─── Exercise data
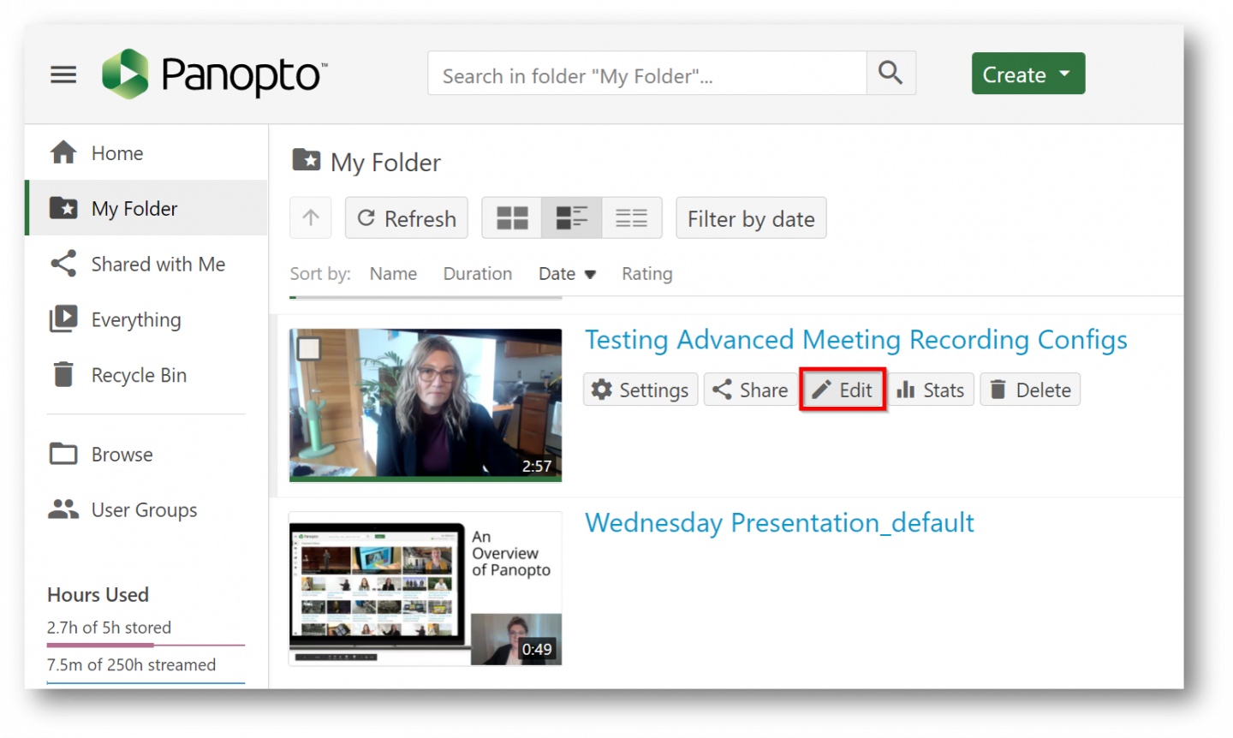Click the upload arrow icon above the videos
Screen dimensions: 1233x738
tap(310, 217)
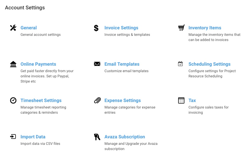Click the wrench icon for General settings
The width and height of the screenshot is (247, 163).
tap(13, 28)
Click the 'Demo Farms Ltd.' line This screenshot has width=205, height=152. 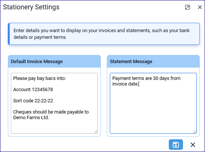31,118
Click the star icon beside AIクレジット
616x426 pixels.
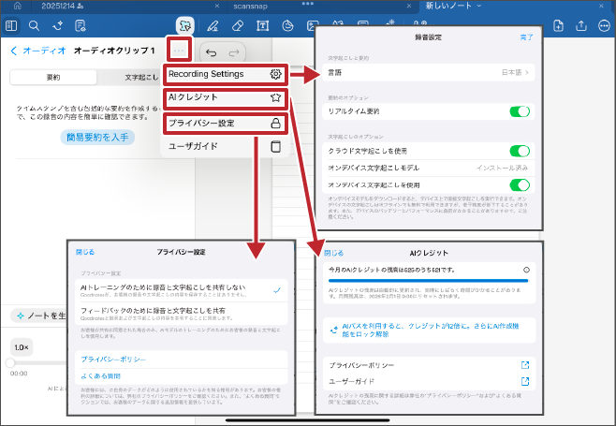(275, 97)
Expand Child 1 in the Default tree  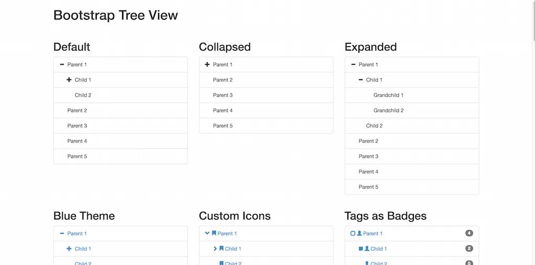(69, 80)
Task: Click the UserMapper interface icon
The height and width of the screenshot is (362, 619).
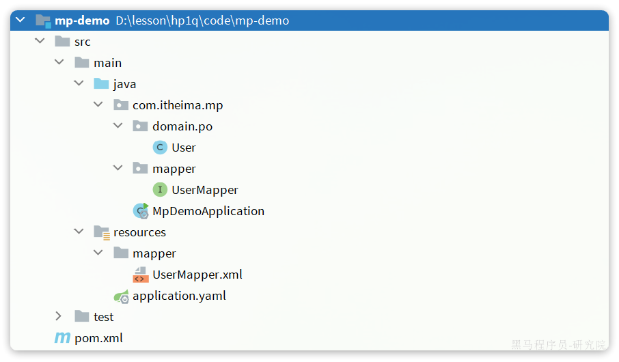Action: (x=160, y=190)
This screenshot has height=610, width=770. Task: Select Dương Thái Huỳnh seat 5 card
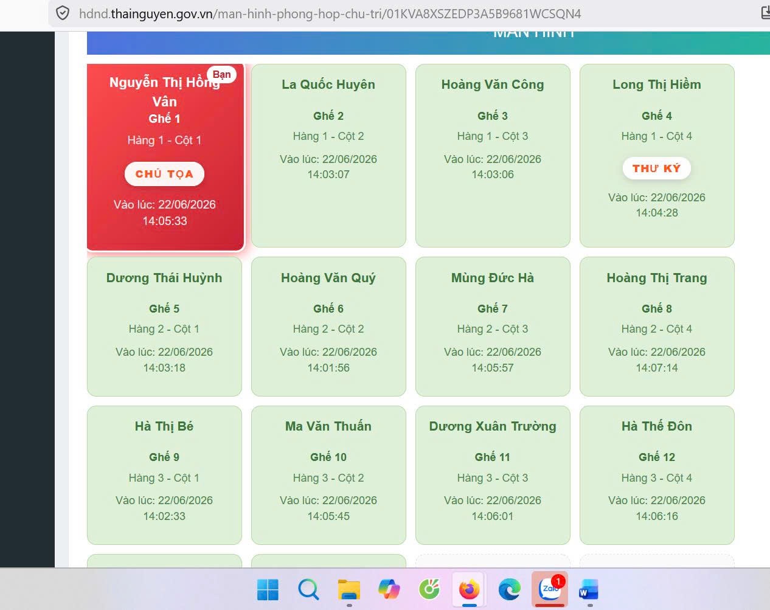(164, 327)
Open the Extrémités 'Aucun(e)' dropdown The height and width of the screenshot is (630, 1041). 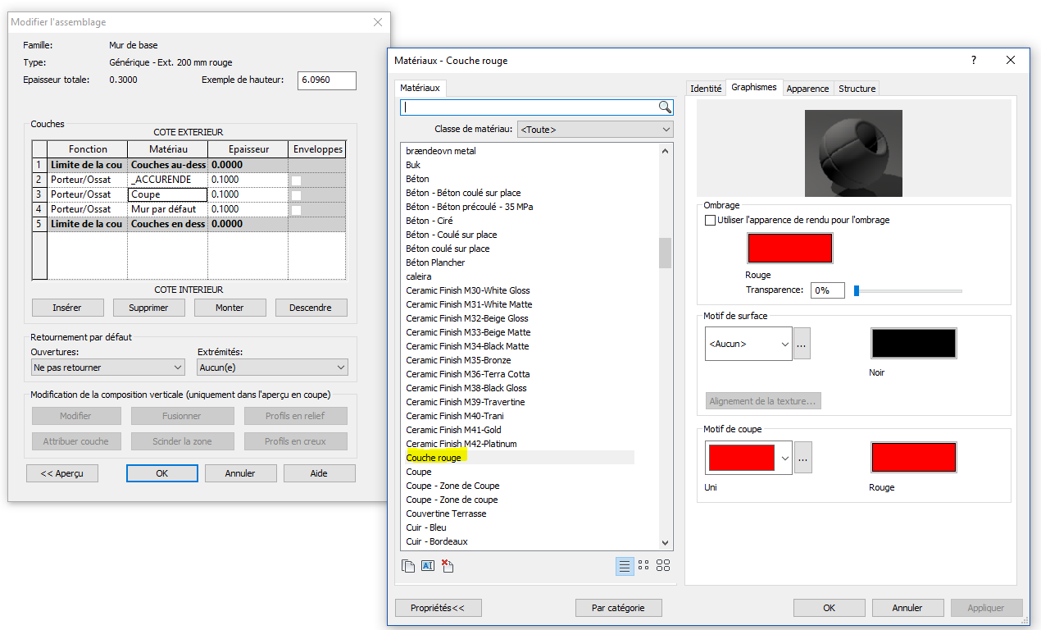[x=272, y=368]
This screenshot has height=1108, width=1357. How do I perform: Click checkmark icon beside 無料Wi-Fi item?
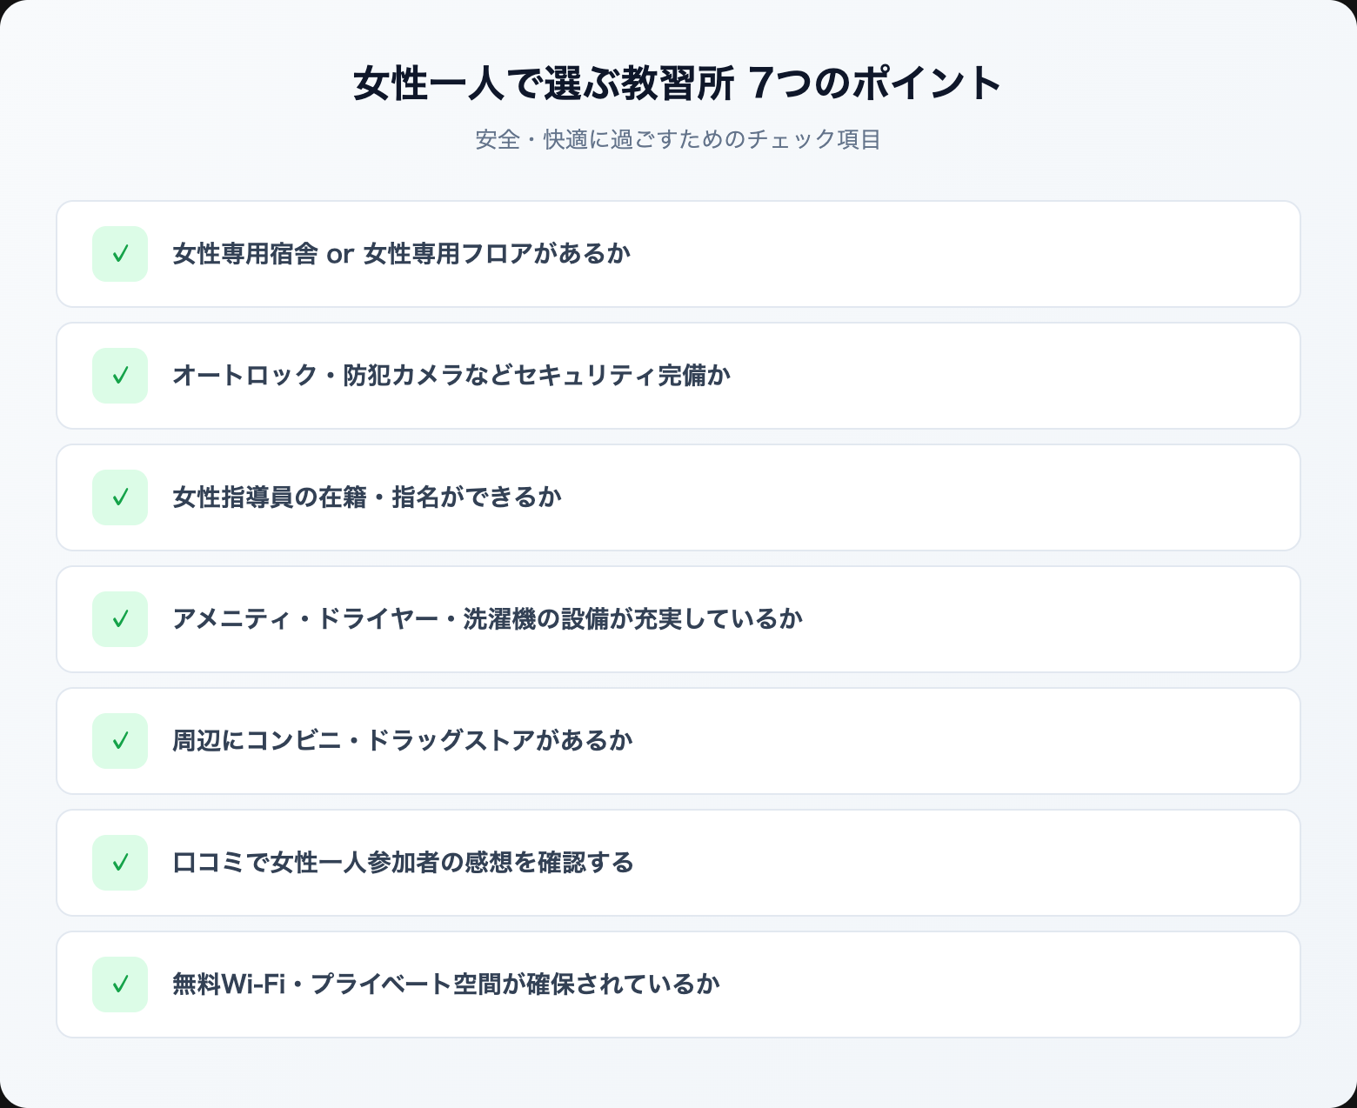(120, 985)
──────
**Prompt**
Exact copy, pictures omitted: every line from the one holding "This screenshot has height=1108, width=1357." through the last line of the data above, and nothing else.

**Task solution**
This screenshot has height=1108, width=1357. How do I perform: Click checkmark icon beside 無料Wi-Fi item?
(120, 985)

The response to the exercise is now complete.